One of the principle properties resulting from an emergent field is the embedding of the particle definition within the field as a group composition of waves rather than the standard model way of assuming particles among fields. In my last post (https://wordpress.com/post/agemozphysics.com/1860) I gave an example of a spin twist in a vector field that has rotations quantized to a lowest energy background direction such as toward the time dimension. In this light, when you look at quantum field theories, a lot of really interesting ideas pop out–I think the most important is that separating out particles (virtual or real) from fields is a mistake. Yes, you can calculate with incredible accuracy this way, but it is a big hurdle to really understanding what is going on.
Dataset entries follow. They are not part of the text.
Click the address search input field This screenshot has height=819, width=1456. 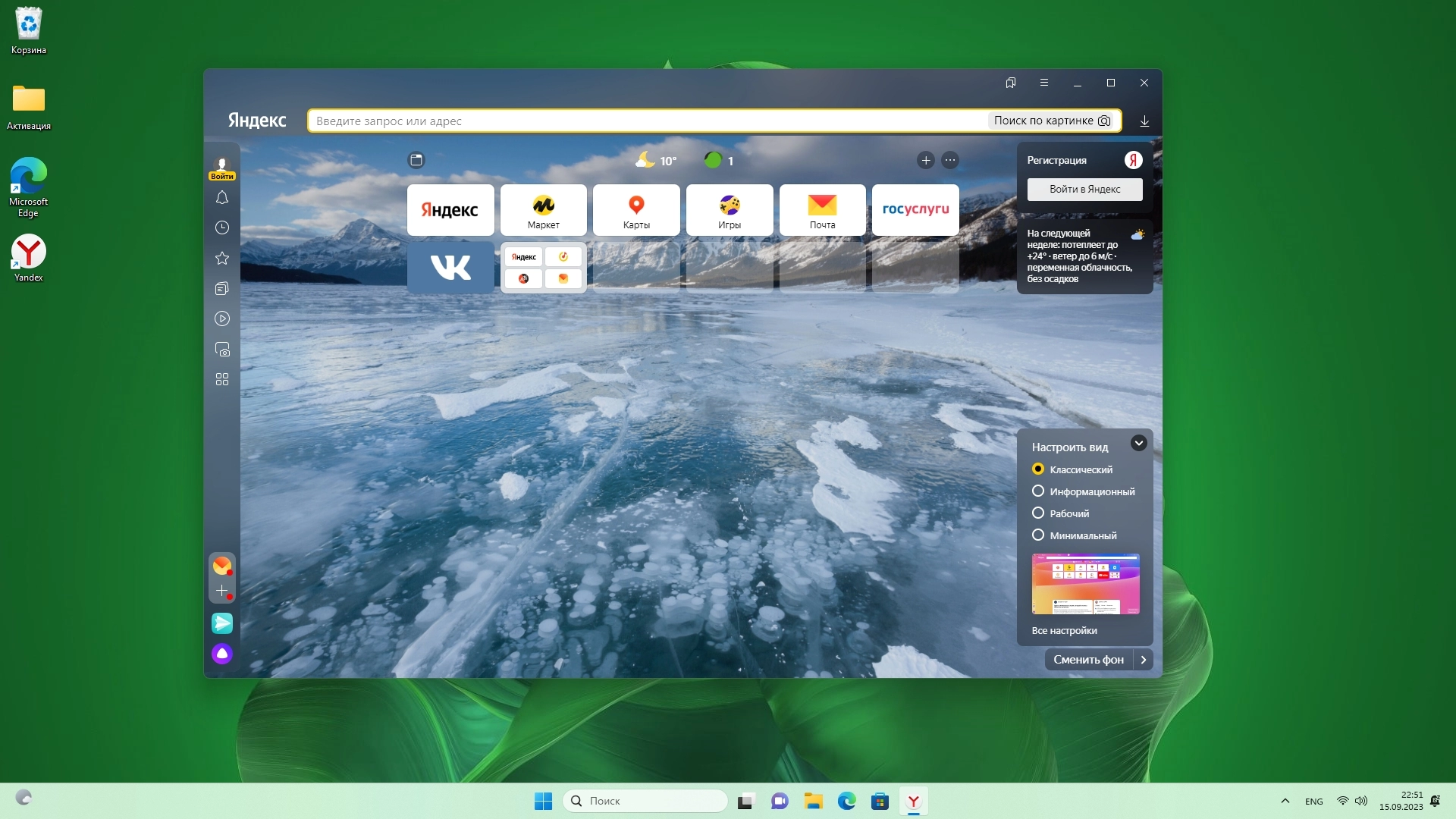pyautogui.click(x=645, y=121)
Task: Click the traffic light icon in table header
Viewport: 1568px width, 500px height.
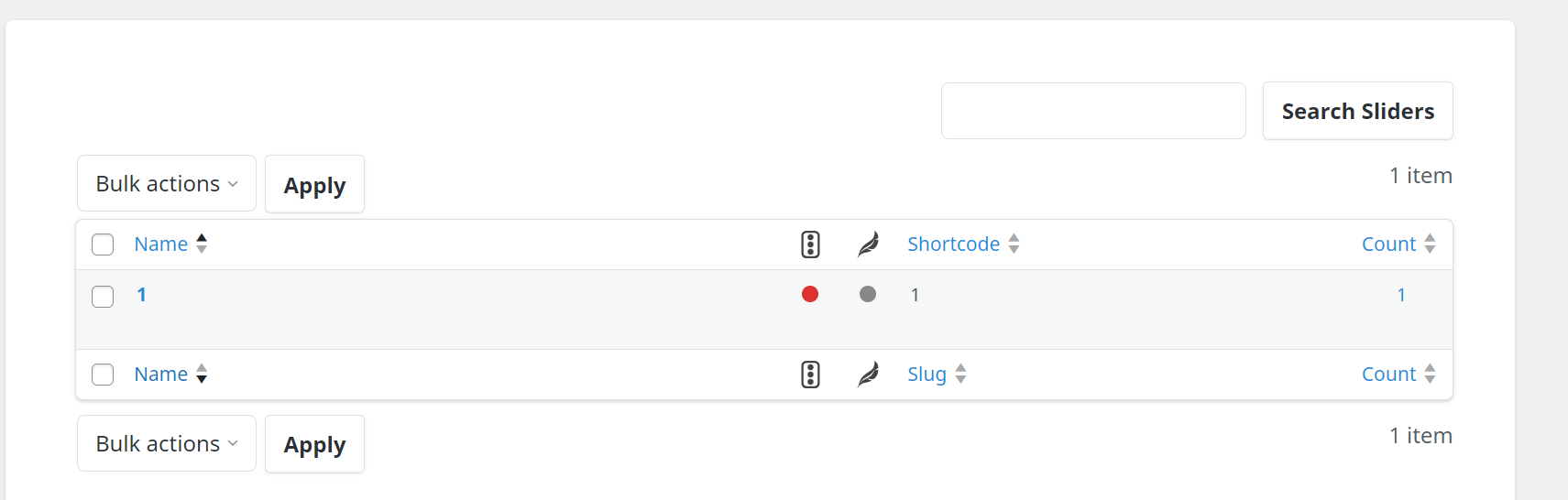Action: pyautogui.click(x=810, y=245)
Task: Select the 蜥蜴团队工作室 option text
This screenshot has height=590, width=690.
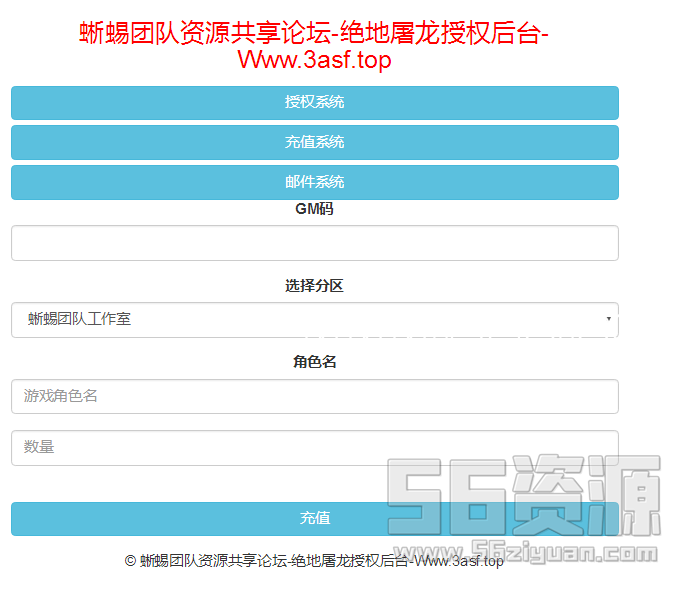Action: 80,320
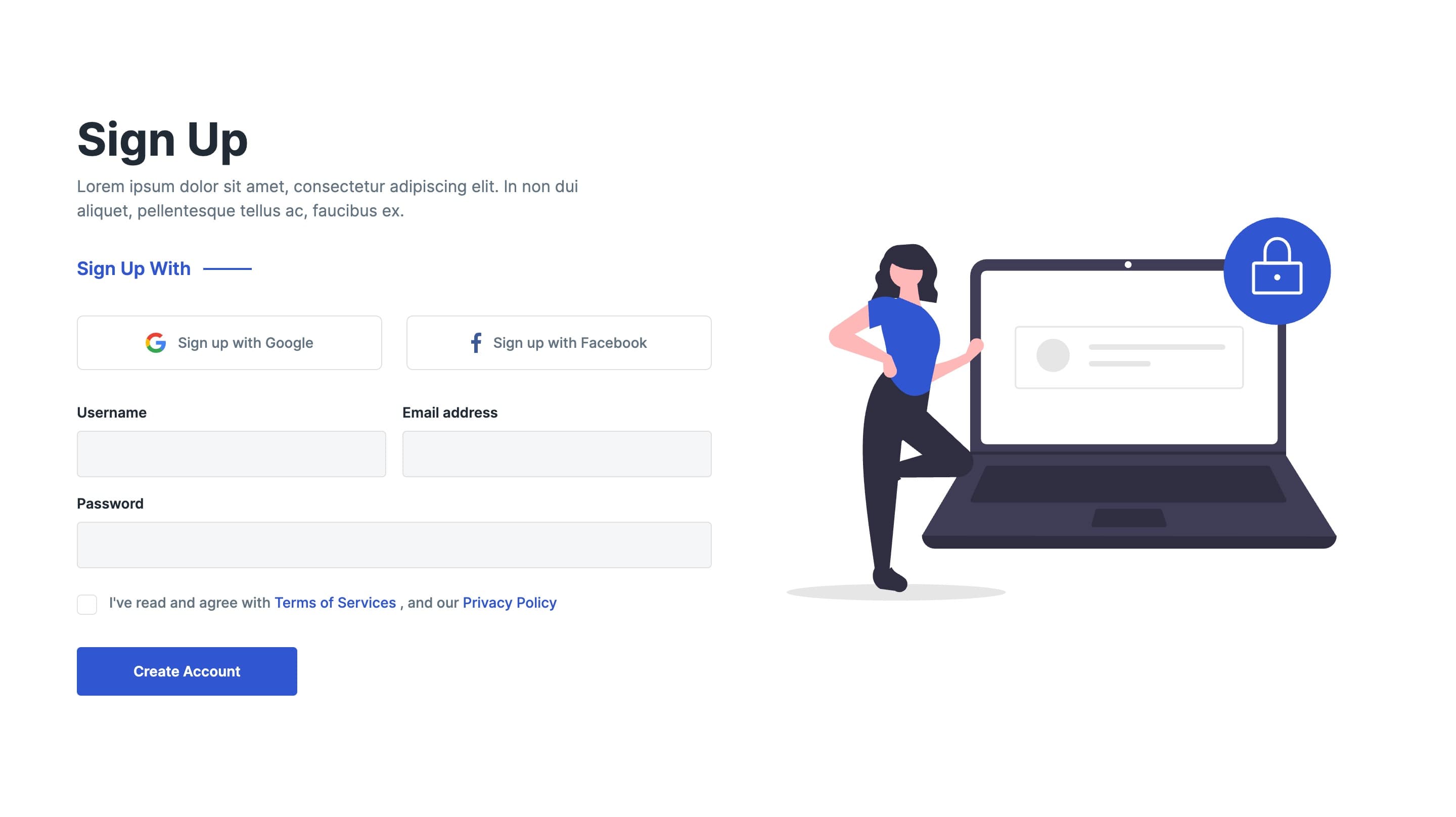
Task: Click the lock icon on blue circle
Action: (1277, 272)
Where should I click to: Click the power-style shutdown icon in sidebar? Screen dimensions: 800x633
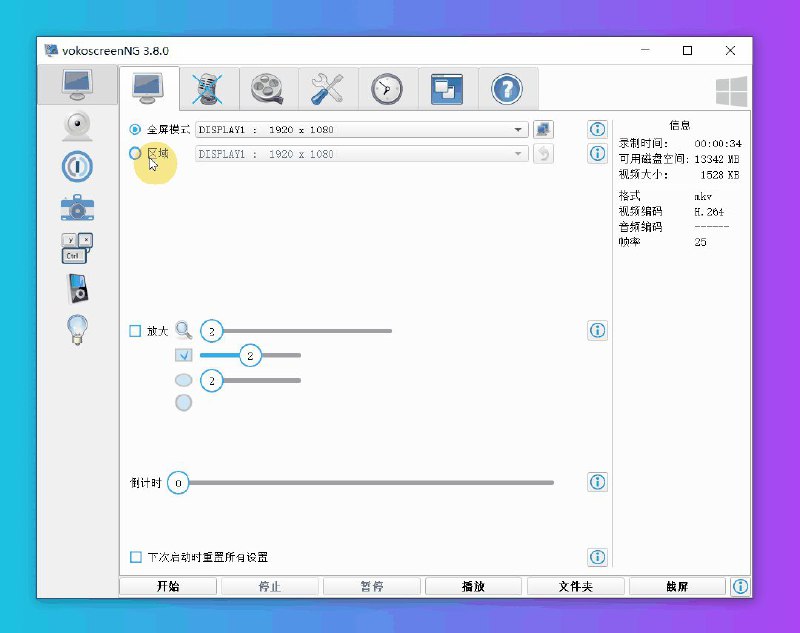tap(77, 166)
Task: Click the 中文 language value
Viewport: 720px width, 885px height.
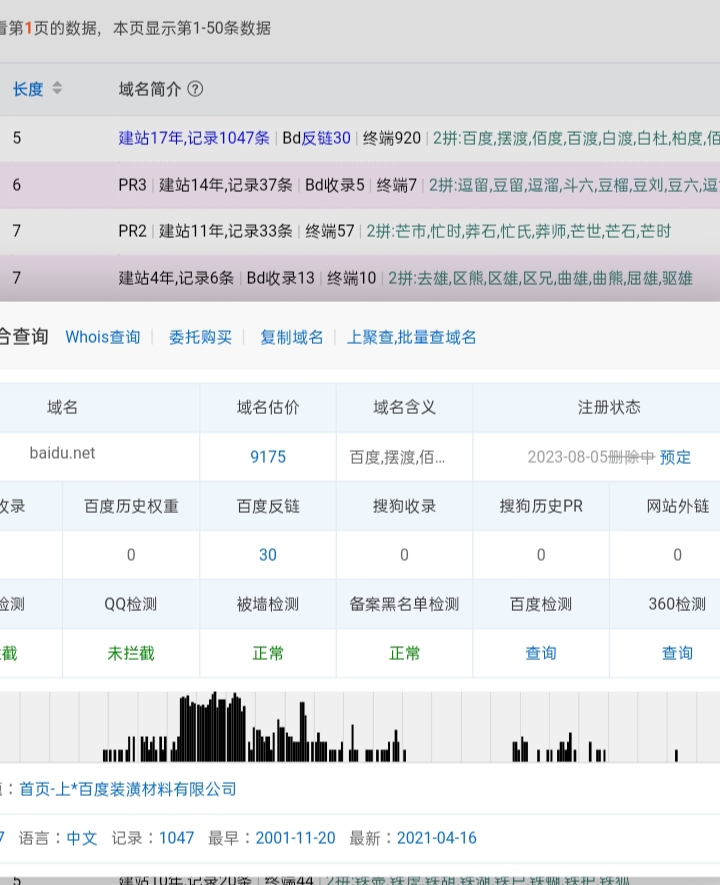Action: tap(82, 838)
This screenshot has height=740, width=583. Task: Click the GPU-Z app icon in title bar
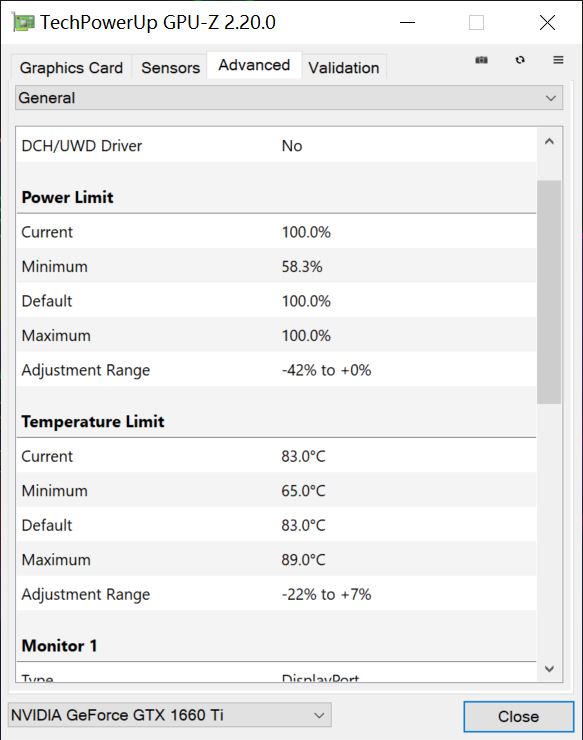[23, 22]
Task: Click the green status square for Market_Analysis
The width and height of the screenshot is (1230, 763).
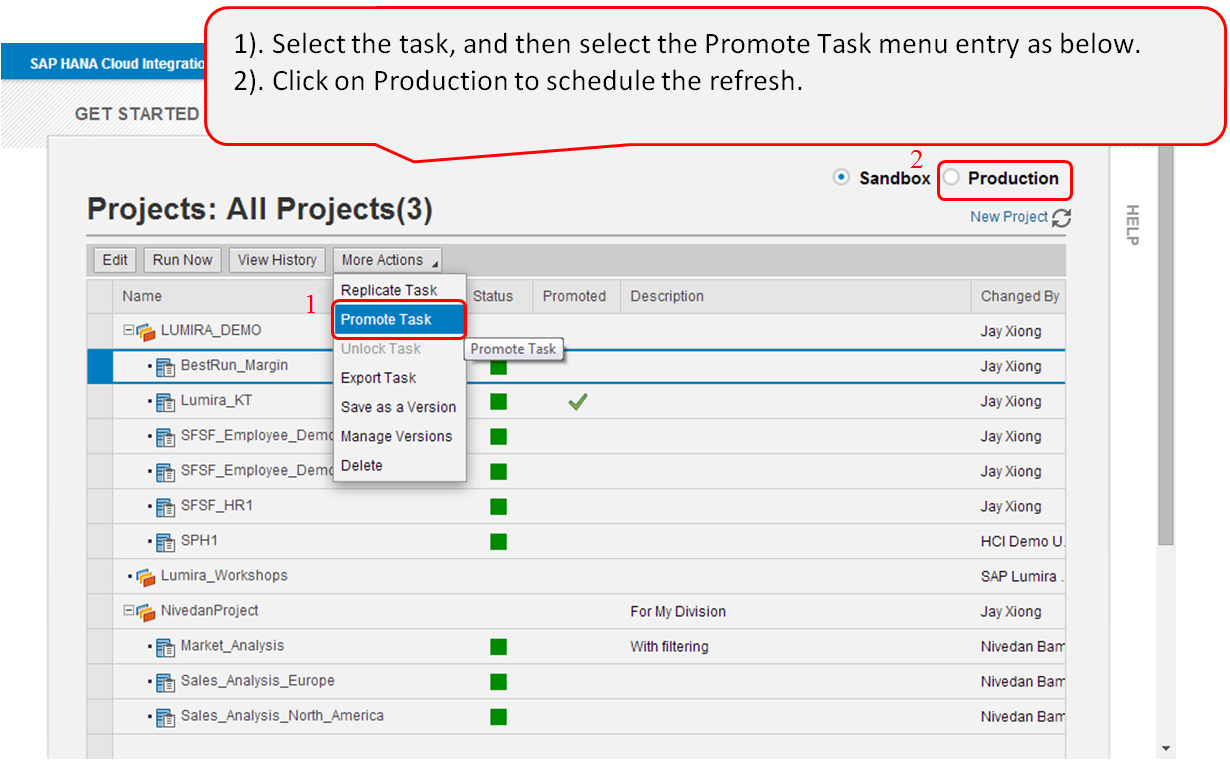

Let’s look at the very simplest quantum field case, the electron emitting and absorbing a virtual photon, one of the components of the electron’s self energy that resists its motion.
In the standard model, we compute electron equations of motion (LaGrangian minimum energy paths for the electron’s probability distribution) by assuming a random emission of a virtual photon particle, and then add in the contribution due to its re-absorption. There is an electron momentum change at emission and re-absorption, and all the possibilities of when and where and how much effect are all summed in as probability amplitudes. Not surprisingly, we can get infinite values in some cases, so we sum everything up anyway, cancel out what infinities we can, and then renormalize the probability distribution to get back finite answers (I’m glossing over a lot of the complexity of this, but that’s the idea). We also have to add in the smaller possibility of electron/positron pair formation, even the possibility of quark/gluon formation for whatever level of accuracy we are aiming for. This perturbative approach to particle interaction computations is extremely effective and works for both leptons and quarks, but this way of thinking where we separate out the field and particle aspects of such systems shuts down any further thinking about the underlying analytic form of quantum field theories.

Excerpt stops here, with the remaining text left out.